• [PROBLEM TO WORK ON]: Lines of the listing that contain "Wenn" need to be copied.
------------------------------
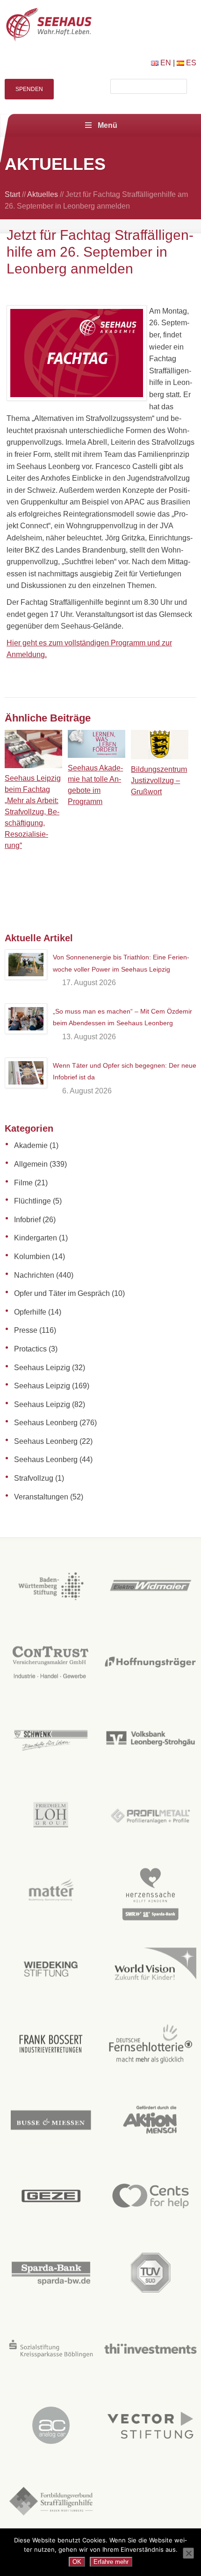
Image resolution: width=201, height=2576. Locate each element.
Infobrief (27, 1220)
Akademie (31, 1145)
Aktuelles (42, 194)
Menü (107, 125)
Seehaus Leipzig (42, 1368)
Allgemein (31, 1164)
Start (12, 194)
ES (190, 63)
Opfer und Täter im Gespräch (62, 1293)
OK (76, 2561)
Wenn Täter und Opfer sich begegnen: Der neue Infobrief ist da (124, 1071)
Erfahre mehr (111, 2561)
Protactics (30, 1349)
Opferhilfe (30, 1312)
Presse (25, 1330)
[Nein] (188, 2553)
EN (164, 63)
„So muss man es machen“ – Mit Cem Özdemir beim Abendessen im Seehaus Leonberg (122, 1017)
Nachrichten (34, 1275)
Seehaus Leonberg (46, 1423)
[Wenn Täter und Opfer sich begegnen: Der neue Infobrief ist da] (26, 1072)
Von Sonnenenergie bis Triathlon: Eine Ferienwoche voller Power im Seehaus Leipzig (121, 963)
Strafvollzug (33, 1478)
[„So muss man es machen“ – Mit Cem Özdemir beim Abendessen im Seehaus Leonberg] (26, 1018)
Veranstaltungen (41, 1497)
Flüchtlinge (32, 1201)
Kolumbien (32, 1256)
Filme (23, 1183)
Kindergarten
------------------------------
• [WRITTEN RESPONSE]:
Wenn Täter und Opfer sich begegnen: Der neue Infobrief ist da (124, 1071)
[Wenn Täter und Opfer sich begegnen: Der neue Infobrief ist da] (26, 1072)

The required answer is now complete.